Addition undoes subtraction and vice versa. Multiplication undoes division and vice versa. Use inverse operations to solve one-step equations.

10 minutes

We'll begin with the essential question: How can we use inverse operations to solve one-step equations? We have already solved addition and subtraction equations using models and inverse operations. This lesson includes addition and subtraction equations and multiplication and division equations.

This lesson will be treated as a direct instruction lesson, though I may have students guide me through the first four problems since we have already solved these types. Students should now be able to apply **MP8** to equations through the previous work with models.
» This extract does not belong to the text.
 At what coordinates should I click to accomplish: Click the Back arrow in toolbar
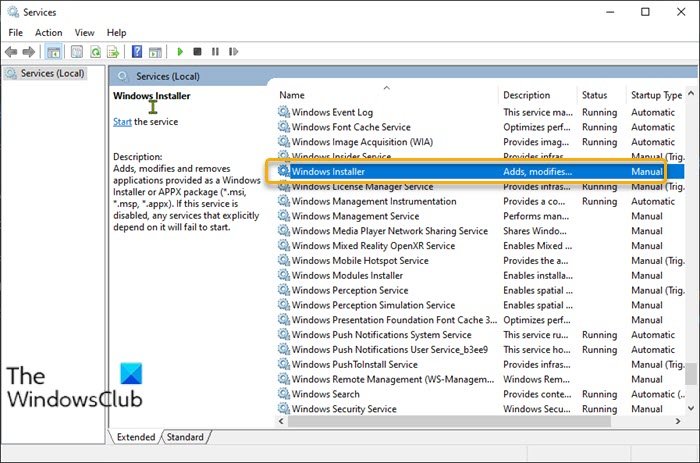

Each example has a check for understanding problem. They may also serve as an additional example, if students do not understand the first example.

On example 3, it will be important for students to realize that x/4 "x over 4" is a division equation. Therefore we use multiplication. When multiplying both sides by 4, I will tell students that they may want to write 4 as 4/1 and place any other integer values over 1. Using example 3, they would have 4/1 and -32/1. I think this at least helps students see the "canceling" affect on the variable side of the equation.

15 minutes

Now students work with partners on the first 8 problems. The last two problems haven't been addressed formally: they have fractional coefficients. I have included them to see if students can apply the same reasoning to solve these problems: either divide by the coefficient or multiply by the reciprocal. From past experience, I know that equations with fraction coefficients can warrant an exclusive lesson. Therefore, my focus will be on the first 6 problems.

Students should be warned to make sure they use the correct signs in their solutions. I notice students can be especially lax on this when solving multiplication and division equations. Some students may still be confusing signs of rational products and quotients, but others just may think it is not necessary to show the correct sign.

20 minutes

Students will now work independently and silently. The first 8 problems mirror the guided problem solving problems. Students should be able to refer to the GPS problems if they are stuck. The last 5 problems require students to translate verbal statements into equations and then solve.

5 minutes

Before students take the exit ticket, I will ask them to summarize how to solve the one-step equations seen today. After a quick discussion, students will take the exit ticket. To show success, I will tell students they need to at least answer 4 problems correctly.